Maternal hypertension included pre-existing hypertension and/or pregnancy-induced hypertension27. Antenatal corticosteroid administration was defined as either completion or incompletion of dexamethasone or betamethasone before delivery. BPD was defined as a requirement for supplemental oxygen or positive pressure support at 36 weeks PMA, with severe BPD defined according to the National Institutes of Health criteria28. An episode of LOS was defined as a positive blood culture result after 72 hours of life for one or more bacteria or fungi that were treated with appropriate antibiotics for five or more days and occurred prior to 36 weeks PMA13,23. A series of samples that were repeatedly positive for the same organism within seven days were considered part of the same episode12. If a different organism was cultured from a subsequent culture, this was considered an additional episode23. Multiple episodes of LOS were defined as two or more sepsis events regardless of the type of pathogen. The association of BPD with specific causative species of LOS was analysed using data from the first LOS episode of each infant.
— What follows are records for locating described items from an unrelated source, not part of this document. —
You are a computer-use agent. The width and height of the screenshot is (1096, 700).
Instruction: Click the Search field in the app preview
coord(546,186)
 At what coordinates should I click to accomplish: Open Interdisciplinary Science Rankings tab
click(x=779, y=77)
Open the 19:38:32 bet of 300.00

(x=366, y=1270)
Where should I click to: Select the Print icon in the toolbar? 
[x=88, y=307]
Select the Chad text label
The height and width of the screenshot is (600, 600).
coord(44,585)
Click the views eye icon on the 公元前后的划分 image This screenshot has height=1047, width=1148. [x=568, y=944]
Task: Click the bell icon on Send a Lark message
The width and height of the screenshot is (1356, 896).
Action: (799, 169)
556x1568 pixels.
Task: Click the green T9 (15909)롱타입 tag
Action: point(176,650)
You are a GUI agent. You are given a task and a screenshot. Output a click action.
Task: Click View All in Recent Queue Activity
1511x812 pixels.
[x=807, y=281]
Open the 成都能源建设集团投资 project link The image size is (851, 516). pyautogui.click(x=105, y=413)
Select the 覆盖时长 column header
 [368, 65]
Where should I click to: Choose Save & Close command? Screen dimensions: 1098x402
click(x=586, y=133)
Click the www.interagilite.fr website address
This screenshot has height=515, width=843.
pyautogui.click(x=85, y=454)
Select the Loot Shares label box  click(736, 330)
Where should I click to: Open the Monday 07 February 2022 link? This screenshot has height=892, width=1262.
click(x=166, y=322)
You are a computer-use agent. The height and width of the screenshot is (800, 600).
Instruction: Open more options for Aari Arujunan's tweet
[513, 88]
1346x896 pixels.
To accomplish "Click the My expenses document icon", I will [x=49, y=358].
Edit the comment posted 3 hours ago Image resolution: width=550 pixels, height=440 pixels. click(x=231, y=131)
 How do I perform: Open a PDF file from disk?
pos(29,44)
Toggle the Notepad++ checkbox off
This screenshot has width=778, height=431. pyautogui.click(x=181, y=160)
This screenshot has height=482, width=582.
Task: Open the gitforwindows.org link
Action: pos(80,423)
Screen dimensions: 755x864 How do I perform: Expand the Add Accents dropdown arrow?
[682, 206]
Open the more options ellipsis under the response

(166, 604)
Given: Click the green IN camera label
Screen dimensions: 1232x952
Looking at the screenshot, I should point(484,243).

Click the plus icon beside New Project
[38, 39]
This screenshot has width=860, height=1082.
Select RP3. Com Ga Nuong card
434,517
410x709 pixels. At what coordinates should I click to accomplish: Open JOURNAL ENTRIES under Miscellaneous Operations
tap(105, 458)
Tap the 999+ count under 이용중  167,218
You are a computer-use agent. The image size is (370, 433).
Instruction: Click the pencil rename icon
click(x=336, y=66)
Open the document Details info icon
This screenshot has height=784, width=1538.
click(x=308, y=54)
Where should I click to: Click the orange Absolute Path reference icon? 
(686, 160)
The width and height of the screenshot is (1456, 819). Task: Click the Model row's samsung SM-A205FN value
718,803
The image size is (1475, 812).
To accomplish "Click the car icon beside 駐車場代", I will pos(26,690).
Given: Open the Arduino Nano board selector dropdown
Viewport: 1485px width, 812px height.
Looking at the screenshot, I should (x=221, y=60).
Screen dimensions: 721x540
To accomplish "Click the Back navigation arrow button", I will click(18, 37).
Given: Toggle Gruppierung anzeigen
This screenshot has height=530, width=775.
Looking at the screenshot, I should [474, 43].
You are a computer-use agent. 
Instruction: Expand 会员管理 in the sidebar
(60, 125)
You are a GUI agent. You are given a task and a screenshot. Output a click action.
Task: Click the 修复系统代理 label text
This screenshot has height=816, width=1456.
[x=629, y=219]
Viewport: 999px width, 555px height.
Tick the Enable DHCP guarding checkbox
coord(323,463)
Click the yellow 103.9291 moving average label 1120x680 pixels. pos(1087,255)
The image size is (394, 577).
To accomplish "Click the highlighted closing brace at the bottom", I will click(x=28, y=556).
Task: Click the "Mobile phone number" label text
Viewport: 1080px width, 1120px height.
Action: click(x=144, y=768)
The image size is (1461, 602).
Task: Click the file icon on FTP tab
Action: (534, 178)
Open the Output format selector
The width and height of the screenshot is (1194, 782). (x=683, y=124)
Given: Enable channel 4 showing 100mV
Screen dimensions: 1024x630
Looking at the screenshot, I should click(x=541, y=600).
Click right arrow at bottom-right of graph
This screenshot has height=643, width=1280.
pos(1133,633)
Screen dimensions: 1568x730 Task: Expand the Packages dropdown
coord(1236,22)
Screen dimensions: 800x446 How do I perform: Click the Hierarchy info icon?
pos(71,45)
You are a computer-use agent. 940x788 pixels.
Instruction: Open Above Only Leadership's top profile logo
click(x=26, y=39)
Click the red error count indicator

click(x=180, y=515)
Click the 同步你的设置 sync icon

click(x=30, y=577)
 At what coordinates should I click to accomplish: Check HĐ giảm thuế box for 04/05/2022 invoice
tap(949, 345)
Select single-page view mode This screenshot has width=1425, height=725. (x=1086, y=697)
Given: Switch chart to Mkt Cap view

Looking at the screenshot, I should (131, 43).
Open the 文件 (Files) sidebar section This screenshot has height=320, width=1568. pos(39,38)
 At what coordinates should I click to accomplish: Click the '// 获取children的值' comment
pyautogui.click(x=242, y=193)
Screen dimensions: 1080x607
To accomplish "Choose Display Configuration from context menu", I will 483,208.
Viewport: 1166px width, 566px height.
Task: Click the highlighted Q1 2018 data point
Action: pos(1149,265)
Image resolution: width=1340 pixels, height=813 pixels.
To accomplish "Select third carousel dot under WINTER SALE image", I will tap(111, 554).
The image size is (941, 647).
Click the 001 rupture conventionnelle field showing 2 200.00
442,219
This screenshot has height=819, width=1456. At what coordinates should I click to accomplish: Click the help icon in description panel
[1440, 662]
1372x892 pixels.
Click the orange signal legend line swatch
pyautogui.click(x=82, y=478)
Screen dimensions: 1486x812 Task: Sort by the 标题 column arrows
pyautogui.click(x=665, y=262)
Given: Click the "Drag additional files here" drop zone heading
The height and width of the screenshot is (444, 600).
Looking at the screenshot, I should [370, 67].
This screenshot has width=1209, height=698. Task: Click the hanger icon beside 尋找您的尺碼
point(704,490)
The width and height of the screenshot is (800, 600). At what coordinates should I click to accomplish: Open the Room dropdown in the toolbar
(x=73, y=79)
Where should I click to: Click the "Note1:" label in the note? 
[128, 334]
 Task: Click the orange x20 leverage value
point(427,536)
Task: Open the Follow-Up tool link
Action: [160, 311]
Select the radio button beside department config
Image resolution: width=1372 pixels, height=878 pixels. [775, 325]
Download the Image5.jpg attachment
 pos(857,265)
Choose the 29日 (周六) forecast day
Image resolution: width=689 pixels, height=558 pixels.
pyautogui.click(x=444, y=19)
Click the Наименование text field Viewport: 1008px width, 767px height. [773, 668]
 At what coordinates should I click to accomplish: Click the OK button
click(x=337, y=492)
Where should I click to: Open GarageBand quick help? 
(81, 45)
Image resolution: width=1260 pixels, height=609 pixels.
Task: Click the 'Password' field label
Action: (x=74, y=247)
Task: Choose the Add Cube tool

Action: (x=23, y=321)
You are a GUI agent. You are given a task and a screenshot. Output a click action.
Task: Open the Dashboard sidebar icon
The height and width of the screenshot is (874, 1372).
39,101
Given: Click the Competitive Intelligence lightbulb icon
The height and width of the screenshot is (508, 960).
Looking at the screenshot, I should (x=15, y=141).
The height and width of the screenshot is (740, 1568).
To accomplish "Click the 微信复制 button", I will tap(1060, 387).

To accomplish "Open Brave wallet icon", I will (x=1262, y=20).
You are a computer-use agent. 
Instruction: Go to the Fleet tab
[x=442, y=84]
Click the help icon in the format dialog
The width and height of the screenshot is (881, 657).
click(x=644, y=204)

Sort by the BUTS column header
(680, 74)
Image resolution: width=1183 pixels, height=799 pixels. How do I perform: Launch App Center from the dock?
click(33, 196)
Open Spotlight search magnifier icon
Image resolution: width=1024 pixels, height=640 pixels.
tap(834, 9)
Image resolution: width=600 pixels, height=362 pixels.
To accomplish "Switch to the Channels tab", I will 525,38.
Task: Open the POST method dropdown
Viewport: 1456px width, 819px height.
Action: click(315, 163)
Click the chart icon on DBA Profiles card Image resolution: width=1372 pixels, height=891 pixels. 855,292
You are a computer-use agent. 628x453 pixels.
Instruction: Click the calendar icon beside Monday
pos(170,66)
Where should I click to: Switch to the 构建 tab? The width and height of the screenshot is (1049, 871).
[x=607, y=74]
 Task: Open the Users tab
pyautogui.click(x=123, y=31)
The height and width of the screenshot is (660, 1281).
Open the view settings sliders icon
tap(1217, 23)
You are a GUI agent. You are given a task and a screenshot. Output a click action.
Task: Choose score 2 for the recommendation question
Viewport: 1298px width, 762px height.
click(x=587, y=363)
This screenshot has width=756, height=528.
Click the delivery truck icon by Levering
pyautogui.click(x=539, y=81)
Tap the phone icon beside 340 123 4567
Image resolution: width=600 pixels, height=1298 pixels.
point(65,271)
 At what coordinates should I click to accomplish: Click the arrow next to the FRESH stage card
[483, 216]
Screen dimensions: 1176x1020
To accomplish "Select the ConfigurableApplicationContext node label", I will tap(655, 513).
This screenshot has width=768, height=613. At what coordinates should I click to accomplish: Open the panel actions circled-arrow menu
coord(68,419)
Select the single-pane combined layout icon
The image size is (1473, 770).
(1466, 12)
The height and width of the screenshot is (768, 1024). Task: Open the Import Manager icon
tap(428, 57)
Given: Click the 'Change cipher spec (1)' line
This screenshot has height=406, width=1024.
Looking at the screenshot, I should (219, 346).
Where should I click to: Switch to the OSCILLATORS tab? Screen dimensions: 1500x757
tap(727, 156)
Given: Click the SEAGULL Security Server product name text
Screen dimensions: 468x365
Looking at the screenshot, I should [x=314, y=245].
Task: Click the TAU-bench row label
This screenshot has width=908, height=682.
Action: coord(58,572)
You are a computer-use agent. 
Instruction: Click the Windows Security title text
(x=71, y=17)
RDS was diagnosed based on typical chest x-ray findings and clinical symptoms requiring mechanical ventilator and/or non-invasive respiratory support after NICU admission. The treatment for PDA included medical treatment with ibuprofen or indomethacin and/or surgical ligation. NEC was confirmed using radiological or surgical findings, and only stage 2 or higher NEC was included for analysis according to Bell’s criteria29. Severe IVH was defined as grade III or IV according to Papile’s criteria30. The variation of care levels and treatment strategies between centres can influence the rates of LOS and BPD. However, data on the NICU level (i.e., level I, II and III) were not available in our KNN registry, and the provision of centre-identification data was not allowed according to KNN regulations31. We used the patient volume of the NICUs as an alternative for the level of NICU. The centres were categorised into three groups based on the number of NICU beds: 1–19 beds were classified as low-volume, 20–39 as mid-volume and 40 or more as high-volume.

Ethical approval and informed consent

The registration of data in the KNN was approved by the institutional review board of each participating hospital, and all methods were performed in accordance with the relevant guidelines and regulations. Informed consent was obtained from the parents of each infant prior to participation in the KNN registry. This study was approved by the Asan Medical Center Instituitional Review Board.

Statistical analysis

Continuous normally distributed variables were expressed as means and standard deviations or interquartile ranges and were compared with a t-test. Categorical variables were expressed as numbers and percentages and were compared with a χ2 test or Fisher’s exact test as appropriate. To analyse LOS as a risk factor of BPD, propensity score matching was performed including perinatal demographics, clinical characteristics and the number of beds in each participating NICU; LOS and no LOS matched groups were divided, and McNemar’s test, the marginal homogeneity test or a paired t-test were used. A multivariate logistic analysis was used to identify the factors associated with BPD, and the odds ratios were calculated by focussing on LOS. Using the previously prepared propensity score-matched data, the odds ratios of LOS were calculated as a risk factor of BPD and the number of beds and were compared. Statistical analyses were performed using SPSS version 23.0 (IBM Corp, Armonk, NY) and R version 3.1.2. Statistical significance was defined as p < 0.05.